Kyrie Irving waited a long time and endured a lot of criticism before finally asserting himself as an NBA superstar, clutch performer and championship-ready partner to LeBron James with a legendary and career-defining 41- point performance helping the maligned Cleveland Cavs defeat Golden State 112-97 in Game 5 of the 2016 NBA Finals, cutting Golden State’s commanding series lead to 3-2 and staving off elimination.
“He's a very humble kid and very appreciative of his moment. That will go down as one of the all-time greatest moments in (NBA) Finals history by my point guard,” said King James, who also caught wreck with a classic 41-point, 16-rebound masterpiece, regaining some of the luster he lost with Cleveland’s early series deficit.
The tandem became the first in NBA history to both drop 40 in the same finals game. It may have come against a compromised Golden State defense, but that doesn’t change the magnificence of the moment or the impact of being able to send this series back to Cleveland on Thursday with a puncher’s chance of defying the odds.
With Draymond Green sitting out Game 5, Cleveland’s odds of extending the series and closing the gap were as good as they could possibly ask for. In Game 4, Green’s growing playoff proclivity for nut hunting earned him a fourth flagrant foul and one game suspension. Golden State looked ready to close Cleveland out before Green was disciplined, but as expected his absence on Monday night was felt, especially on defense as James and Irving ran roughshod over a usually formidable Golden State D. King James was aggressive and lethal with his driving ability and long range hoisting.

■ Instruction ■
Can you repeat the Game 5 recap from "The tandem became" to "defying the odds.", but switch "tandem" to "duo"?

■ Collected data ■
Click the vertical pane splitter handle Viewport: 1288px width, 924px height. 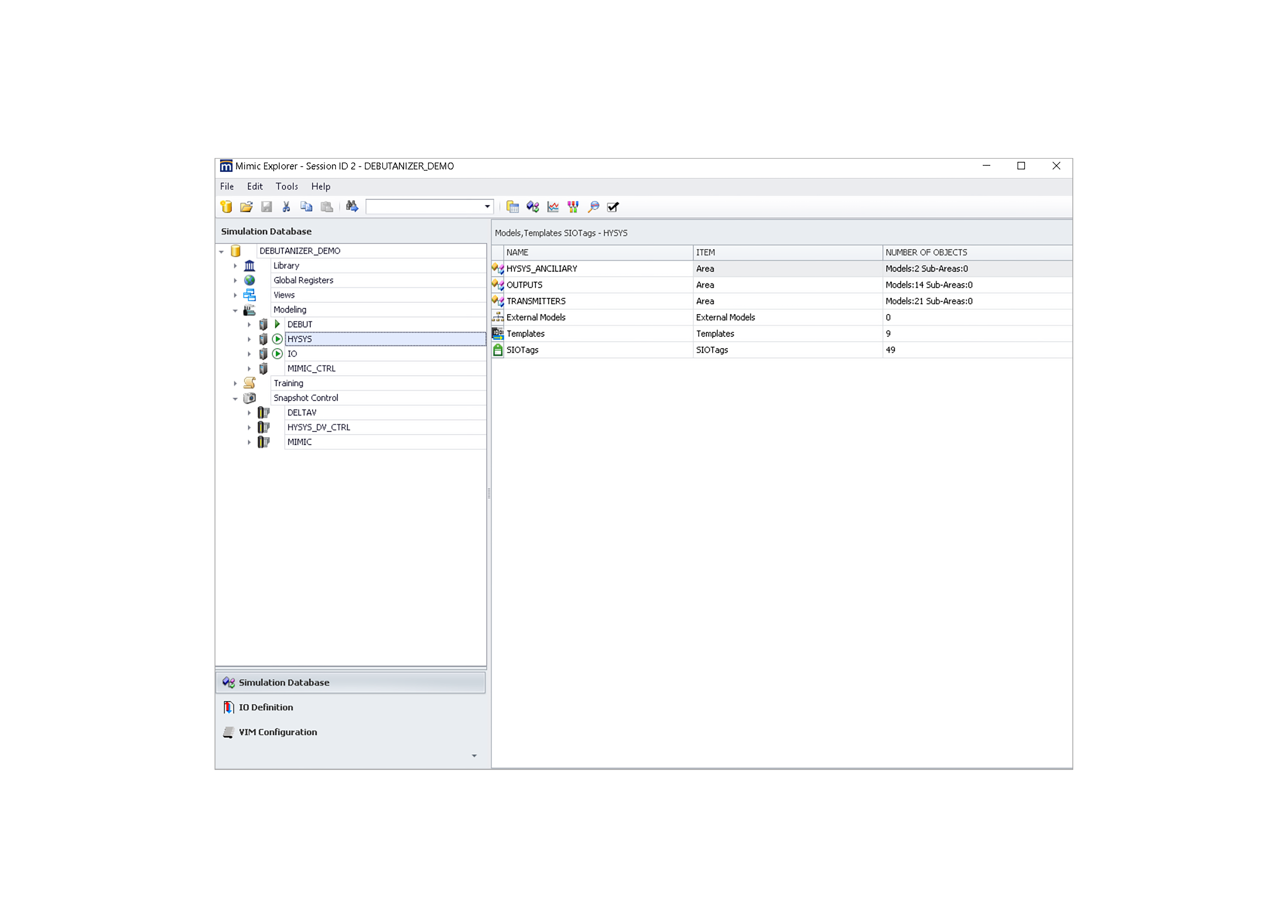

■ Exercise response ■
The duo became the first in NBA history to both drop 40 in the same finals game. It may have come against a compromised Golden State defense, but that doesn’t change the magnificence of the moment or the impact of being able to send this series back to Cleveland on Thursday with a puncher’s chance of defying the odds.